▶ [Work task]: Take the line that contains "Click the small" and every line below it to the end of the entries, and give them again exactly, leaving out any pictures.
- - - - -
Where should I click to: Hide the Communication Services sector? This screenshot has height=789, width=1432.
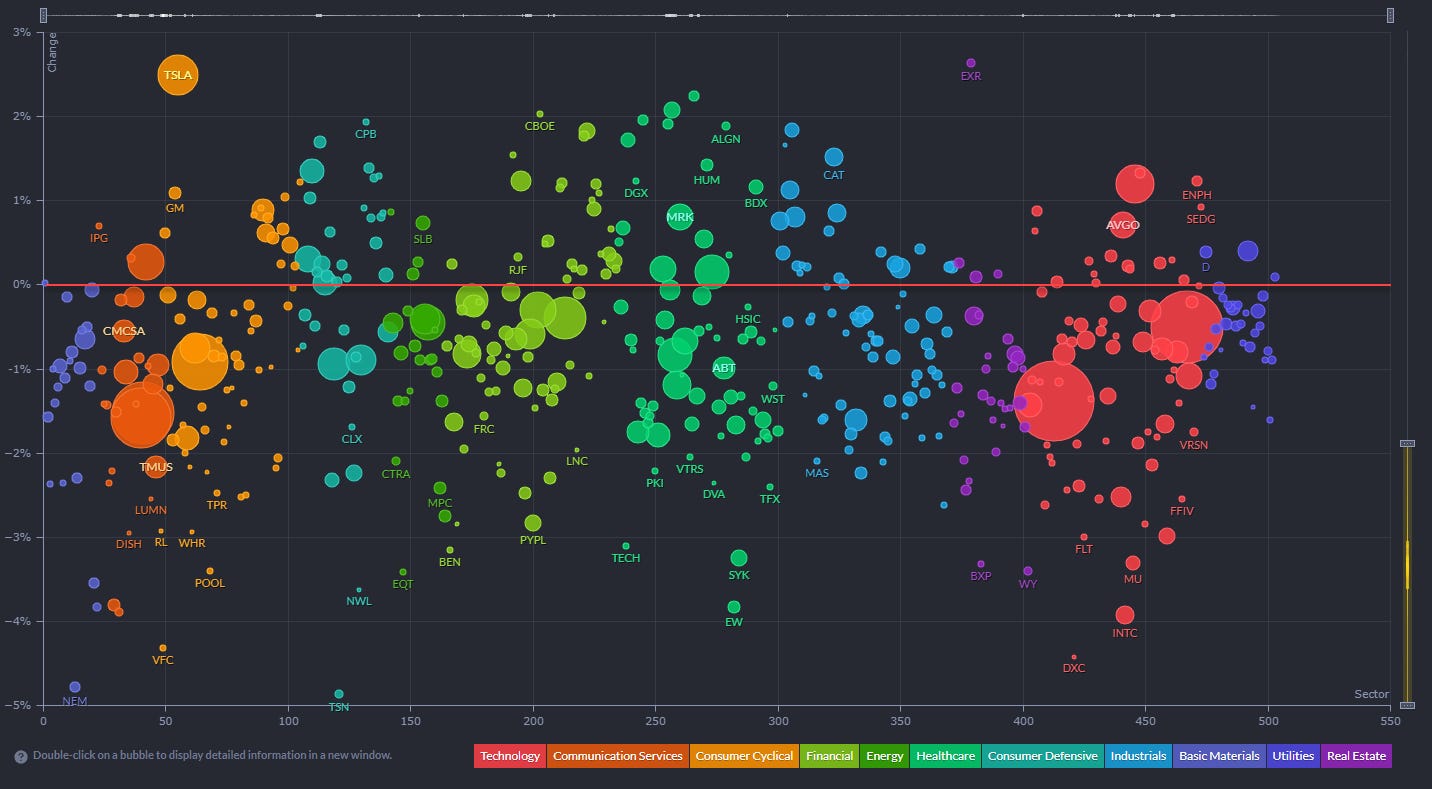point(617,756)
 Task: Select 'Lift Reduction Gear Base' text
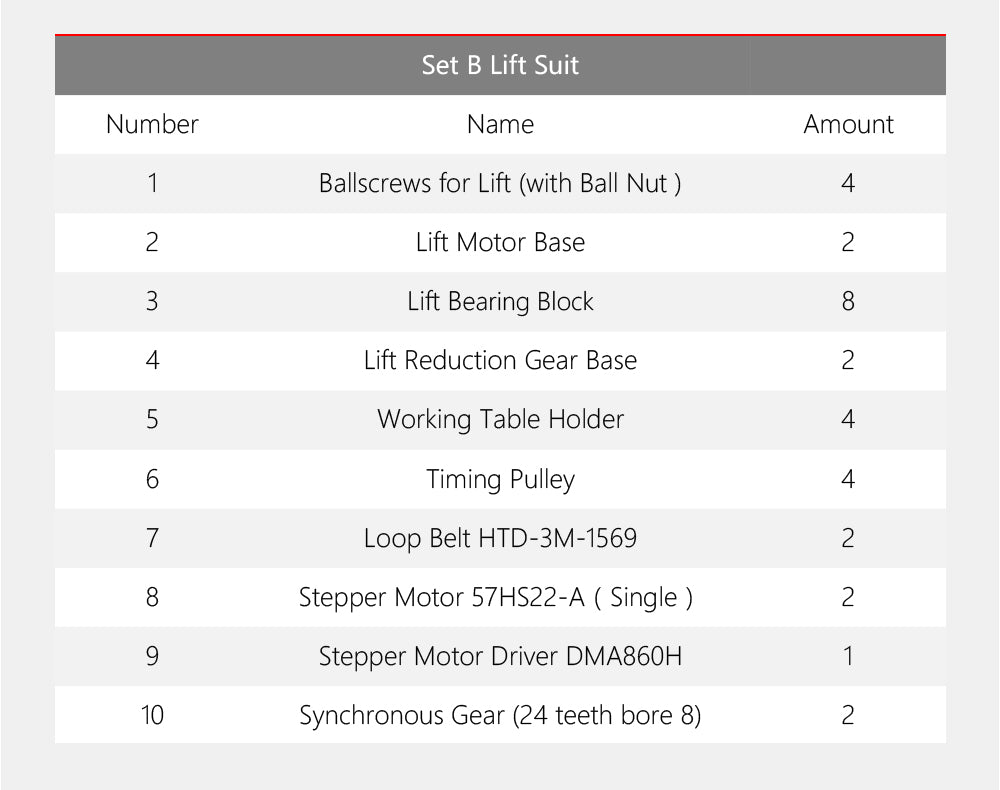pos(500,361)
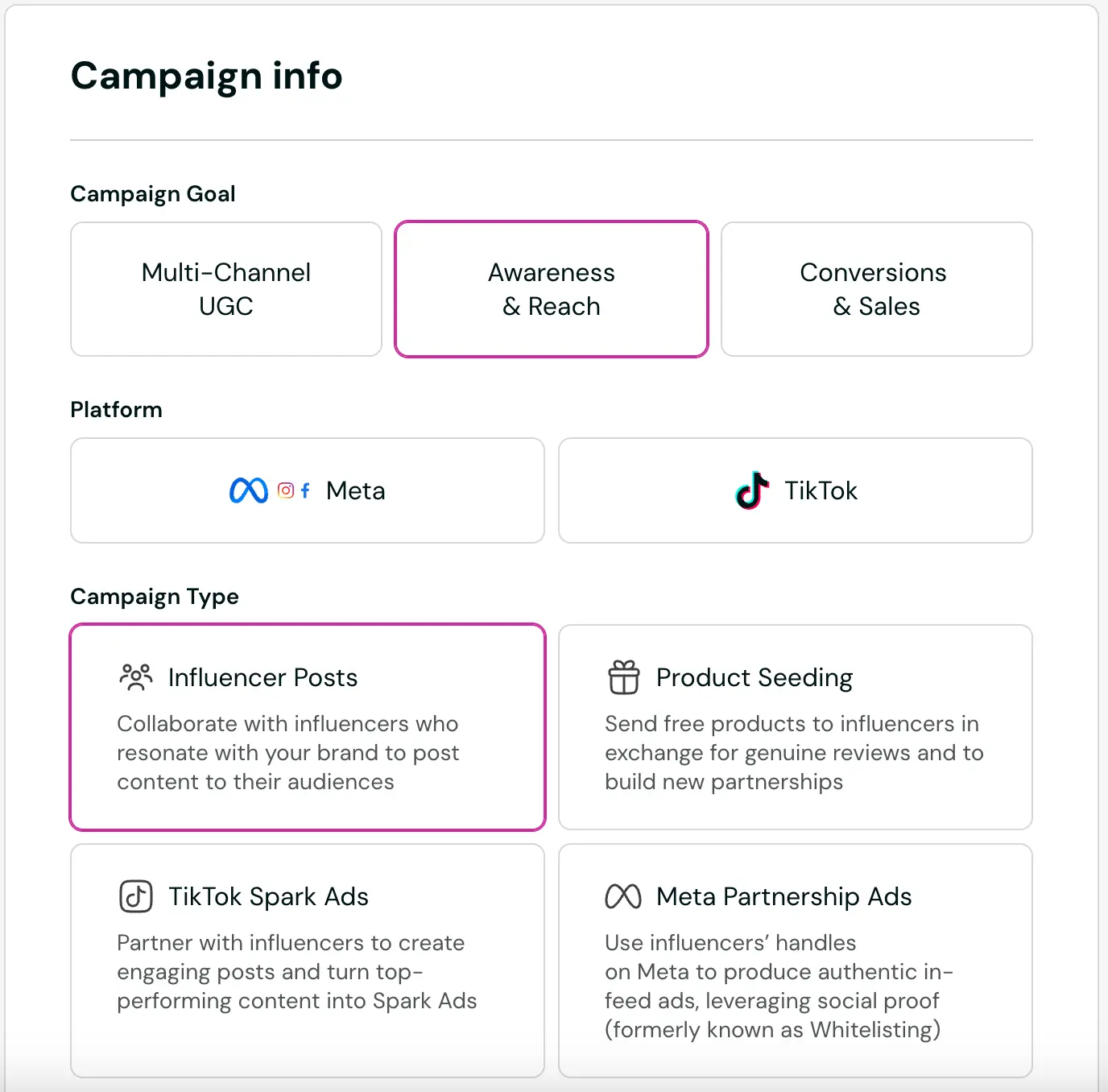Choose Meta as the platform
This screenshot has height=1092, width=1108.
click(x=307, y=490)
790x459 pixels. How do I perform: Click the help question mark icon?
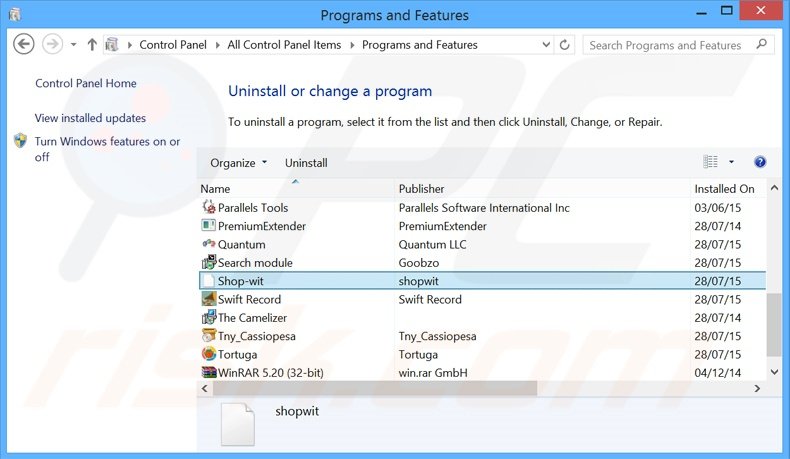(x=760, y=162)
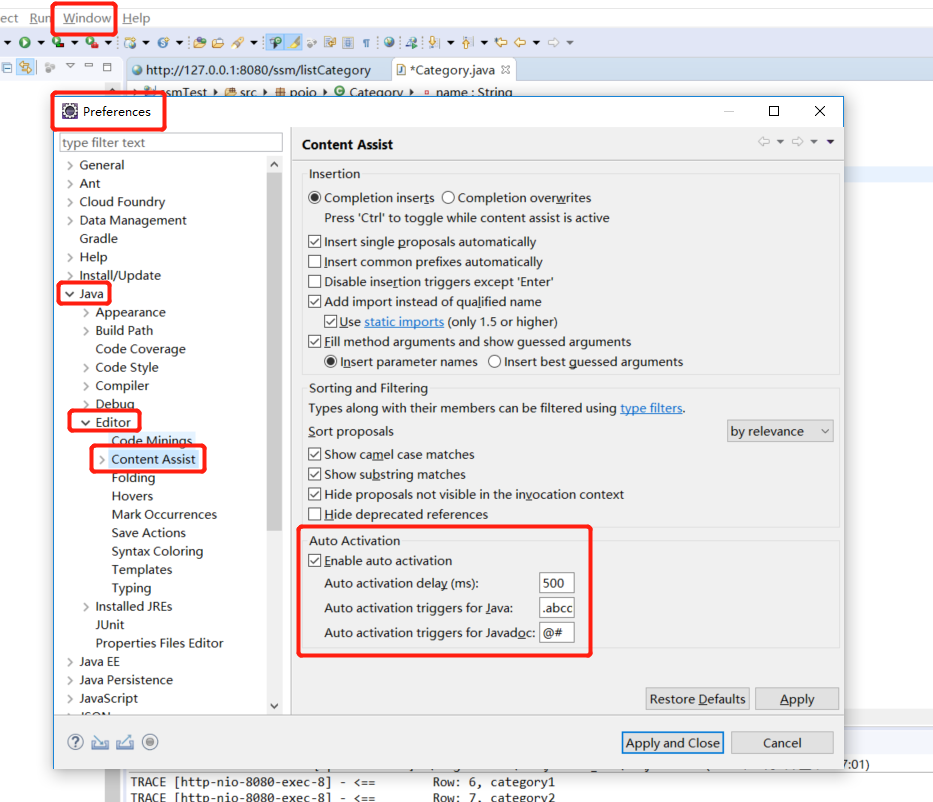Toggle the Show Whitespace Characters toolbar icon

tap(366, 43)
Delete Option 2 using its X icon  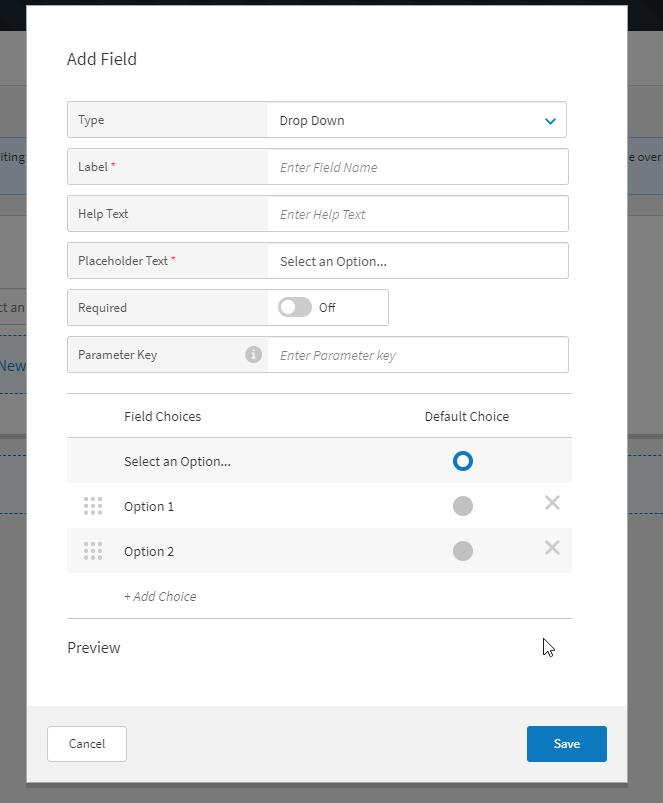pos(552,548)
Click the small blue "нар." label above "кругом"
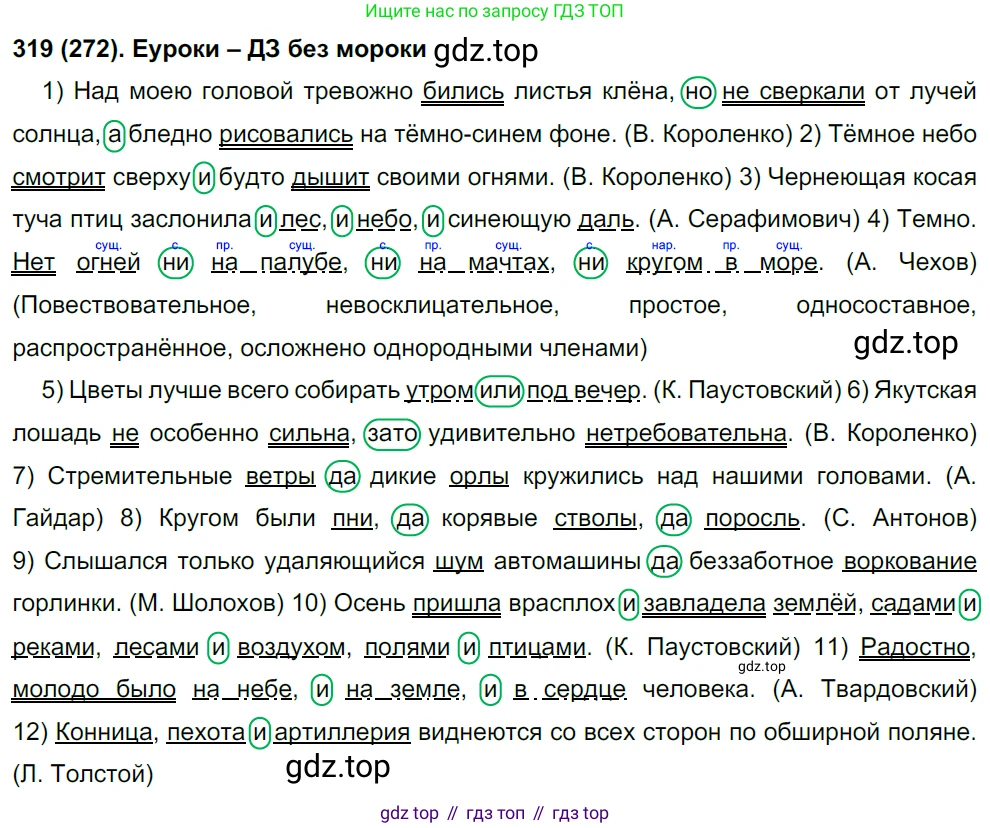The width and height of the screenshot is (990, 828). 664,245
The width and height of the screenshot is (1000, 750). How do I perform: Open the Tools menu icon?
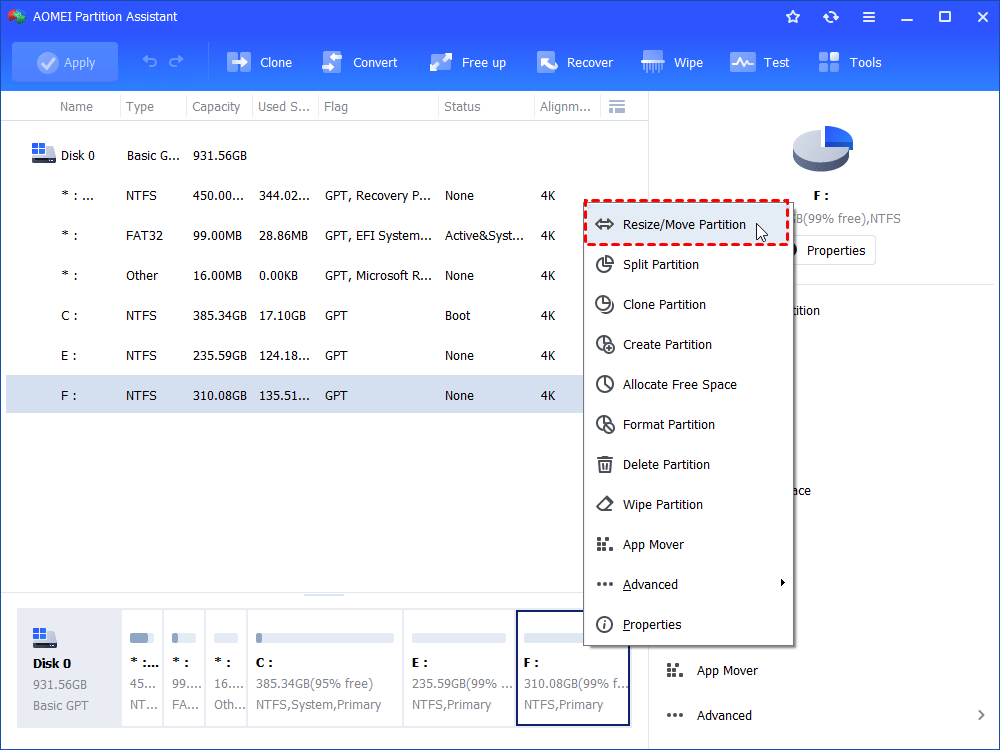(x=849, y=61)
- - - - -
▶ [Task output]:
Click the small blue "нар." label above "кругом"
The width and height of the screenshot is (990, 828). 664,245
The width and height of the screenshot is (1000, 750). How do I perform: Open the Tools menu icon?
(x=849, y=61)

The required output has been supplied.